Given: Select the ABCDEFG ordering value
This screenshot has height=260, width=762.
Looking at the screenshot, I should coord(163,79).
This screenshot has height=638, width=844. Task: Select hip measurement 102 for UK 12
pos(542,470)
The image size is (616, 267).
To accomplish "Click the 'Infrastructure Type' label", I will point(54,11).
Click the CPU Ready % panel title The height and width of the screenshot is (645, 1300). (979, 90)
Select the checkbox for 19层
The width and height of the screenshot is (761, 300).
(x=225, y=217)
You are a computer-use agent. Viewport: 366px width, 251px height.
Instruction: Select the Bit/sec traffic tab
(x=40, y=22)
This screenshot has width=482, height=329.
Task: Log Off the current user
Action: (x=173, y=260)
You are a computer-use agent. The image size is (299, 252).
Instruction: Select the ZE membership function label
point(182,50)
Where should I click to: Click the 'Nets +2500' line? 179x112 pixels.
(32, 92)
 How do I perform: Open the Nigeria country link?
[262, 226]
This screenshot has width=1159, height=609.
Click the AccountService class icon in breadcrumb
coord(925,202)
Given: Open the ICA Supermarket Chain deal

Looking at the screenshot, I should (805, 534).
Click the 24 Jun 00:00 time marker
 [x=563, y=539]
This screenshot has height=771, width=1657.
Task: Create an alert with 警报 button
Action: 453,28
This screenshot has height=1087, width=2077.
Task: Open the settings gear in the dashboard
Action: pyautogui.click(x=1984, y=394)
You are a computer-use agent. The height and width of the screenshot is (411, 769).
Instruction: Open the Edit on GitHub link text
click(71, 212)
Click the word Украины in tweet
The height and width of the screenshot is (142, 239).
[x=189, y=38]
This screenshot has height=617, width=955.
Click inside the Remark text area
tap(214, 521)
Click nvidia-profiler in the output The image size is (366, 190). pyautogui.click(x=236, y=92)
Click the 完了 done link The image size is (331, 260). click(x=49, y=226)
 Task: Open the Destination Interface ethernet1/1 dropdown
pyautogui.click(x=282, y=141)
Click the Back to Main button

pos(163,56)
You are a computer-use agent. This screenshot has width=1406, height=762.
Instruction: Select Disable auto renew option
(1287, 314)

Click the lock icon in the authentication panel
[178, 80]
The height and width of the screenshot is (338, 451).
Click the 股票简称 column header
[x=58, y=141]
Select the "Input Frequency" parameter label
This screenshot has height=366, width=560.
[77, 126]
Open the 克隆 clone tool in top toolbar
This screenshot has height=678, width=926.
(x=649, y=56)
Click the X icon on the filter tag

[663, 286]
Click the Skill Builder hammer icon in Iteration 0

= = = =

Aim: Copy the listing above in full, substituting "screen navigation assistant" for each occurrence of "computer-use agent" and keeping every other character as it is.

Written solution:
Given: Select the ABCDEFG ordering value
This screenshot has height=260, width=762.
Looking at the screenshot, I should coord(163,79).
This screenshot has height=638, width=844. Task: Select hip measurement 102 for UK 12
pos(542,470)
The image size is (616, 267).
To accomplish "Click the 'Infrastructure Type' label", I will point(54,11).
Click the CPU Ready % panel title The height and width of the screenshot is (645, 1300). (979, 90)
Select the checkbox for 19层
The width and height of the screenshot is (761, 300).
(x=225, y=217)
You are a screen navigation assistant. Viewport: 366px width, 251px height.
Instruction: Select the Bit/sec traffic tab
(x=40, y=22)
This screenshot has width=482, height=329.
Task: Log Off the current user
Action: (x=173, y=260)
You are a screen navigation assistant. The image size is (299, 252).
Instruction: Select the ZE membership function label
point(182,50)
Where should I click to: Click the 'Nets +2500' line? 179x112 pixels.
(32, 92)
 How do I perform: Open the Nigeria country link?
[262, 226]
This screenshot has width=1159, height=609.
Click the AccountService class icon in breadcrumb
coord(925,202)
Given: Open the ICA Supermarket Chain deal

Looking at the screenshot, I should (805, 534).
Click the 24 Jun 00:00 time marker
 [x=563, y=539]
This screenshot has height=771, width=1657.
Task: Create an alert with 警报 button
Action: 453,28
This screenshot has height=1087, width=2077.
Task: Open the settings gear in the dashboard
Action: pyautogui.click(x=1984, y=394)
You are a screen navigation assistant. The height and width of the screenshot is (411, 769).
Instruction: Open the Edit on GitHub link text
click(71, 212)
Click the word Украины in tweet
The height and width of the screenshot is (142, 239).
[x=189, y=38]
This screenshot has height=617, width=955.
Click inside the Remark text area
tap(214, 521)
Click nvidia-profiler in the output The image size is (366, 190). pyautogui.click(x=236, y=92)
Click the 完了 done link The image size is (331, 260). click(x=49, y=226)
 Task: Open the Destination Interface ethernet1/1 dropdown
pyautogui.click(x=282, y=141)
Click the Back to Main button

pos(163,56)
You are a screen navigation assistant. This screenshot has width=1406, height=762.
Instruction: Select Disable auto renew option
(1287, 314)

Click the lock icon in the authentication panel
[178, 80]
The height and width of the screenshot is (338, 451).
Click the 股票简称 column header
[x=58, y=141]
Select the "Input Frequency" parameter label
This screenshot has height=366, width=560.
[77, 126]
Open the 克隆 clone tool in top toolbar
This screenshot has height=678, width=926.
(x=649, y=56)
Click the X icon on the filter tag

[663, 286]
Click the Skill Builder hammer icon in Iteration 0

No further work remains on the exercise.